The Scotch Bonnet Food Truck, owned by Bethany Gregory, had its first official day on Wednesday, offering up jerk chicken, oxtail, saltfish fritters and other Jamaican treats for both lunch and dinner. It will be open Wednesday and Thursday this week, with future hours posted on social media and on the truck’s website.
Gregory, who over the winter announced she would open a store and food truck at 2354 Broadway in Bangor, initially hoped to have both the food truck and The Maine Market, her store, open by July. But difficulties in finding contractors, obtaining necessary permits from the city and the unexpected need to have the property rezoned pushed the opening date for the store itself into the fall.
Thankfully, Gregory said, she was able to get the food truck up and running — despite another setback, when the custom-made meat smoker she purchased for the truck was stolen out of her driveway over the Fourth of July weekend. An Ellsworth-based barbecue caterer has let her borrow one of his smokers until she’s able to purchase a new one.
While the food truck is operational, Gregory is busy renovating the building at 2354 Broadway, which formerly housed the Six Mile Falls store, a longtime convenience store near the Bangor-Glenburn town line that closed in 2019. Gregory moved to Bangor over the winter, after years operating a lunch cafe in busy Provincetown, Massachusetts, on Cape Cod.
At the Maine Market, she plans to offer a cafe, coffee bar and local foods market, with grab-and-go food items, local meat and produce and a small sit-down area. She will continue to offer a gas station at the store, as well as electric car charging stations.
“One of the things I love about Maine is how people love to support small businesses and local farms, so I really want to highlight that here,” Gregory said in February.
Gregory, who has worked in the restaurant and catering industry for decades, has a special affinity for Jamaican cuisine, with Jamaicans in her family, and having worked with Jamaican chefs and kitchen staff for many years. In addition to globally recognizable dishes like jerk chicken, she’ll also offer Jamaican specialties like brown stew chicken, saltfish fritters, oxtail, curried goat, festival (a classic Jamaican fried dumpling) and soursop smoothies, made with the flavorful tropical fruit.

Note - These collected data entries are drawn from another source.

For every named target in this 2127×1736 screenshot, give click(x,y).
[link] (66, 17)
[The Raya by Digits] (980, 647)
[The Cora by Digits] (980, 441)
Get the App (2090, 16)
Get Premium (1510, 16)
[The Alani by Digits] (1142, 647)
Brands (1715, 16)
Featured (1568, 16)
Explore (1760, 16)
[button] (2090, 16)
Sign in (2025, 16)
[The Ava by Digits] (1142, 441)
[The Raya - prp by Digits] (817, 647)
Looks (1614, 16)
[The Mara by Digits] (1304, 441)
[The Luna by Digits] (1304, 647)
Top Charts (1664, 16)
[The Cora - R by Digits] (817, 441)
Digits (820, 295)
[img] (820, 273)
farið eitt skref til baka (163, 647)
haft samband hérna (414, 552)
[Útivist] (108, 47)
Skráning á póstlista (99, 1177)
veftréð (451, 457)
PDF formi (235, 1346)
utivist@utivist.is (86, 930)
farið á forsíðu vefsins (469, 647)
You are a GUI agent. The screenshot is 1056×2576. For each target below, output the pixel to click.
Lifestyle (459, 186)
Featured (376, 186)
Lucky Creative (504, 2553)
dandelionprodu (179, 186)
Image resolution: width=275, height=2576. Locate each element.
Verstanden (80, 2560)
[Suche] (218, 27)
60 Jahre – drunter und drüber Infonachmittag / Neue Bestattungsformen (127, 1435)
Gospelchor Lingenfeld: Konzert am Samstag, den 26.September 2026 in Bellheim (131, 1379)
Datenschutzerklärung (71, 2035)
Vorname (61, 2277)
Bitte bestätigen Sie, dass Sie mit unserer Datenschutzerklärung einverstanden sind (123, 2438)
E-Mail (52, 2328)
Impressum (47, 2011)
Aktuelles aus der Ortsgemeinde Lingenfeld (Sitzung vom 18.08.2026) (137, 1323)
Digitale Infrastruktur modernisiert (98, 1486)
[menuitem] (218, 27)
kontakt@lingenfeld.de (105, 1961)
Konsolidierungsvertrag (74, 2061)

As a lover of many global cuisines, Gregory eventually wants to try other styles as food trucks, including Mediterranean cuisine. But Jamaican food came first — and once her grand plan for 2354 Broadway is fully up and running, she hopes to give the Scotch Bonnet truck to another chef, so they can have their own business.
“Most of my extended family are Jamaican immigrants and my heart belongs to a very special one,” she said. “Eventually once the store and venue are set up the truck will be gifted to someone who deserves the chance to own their own thing after years of working for others.”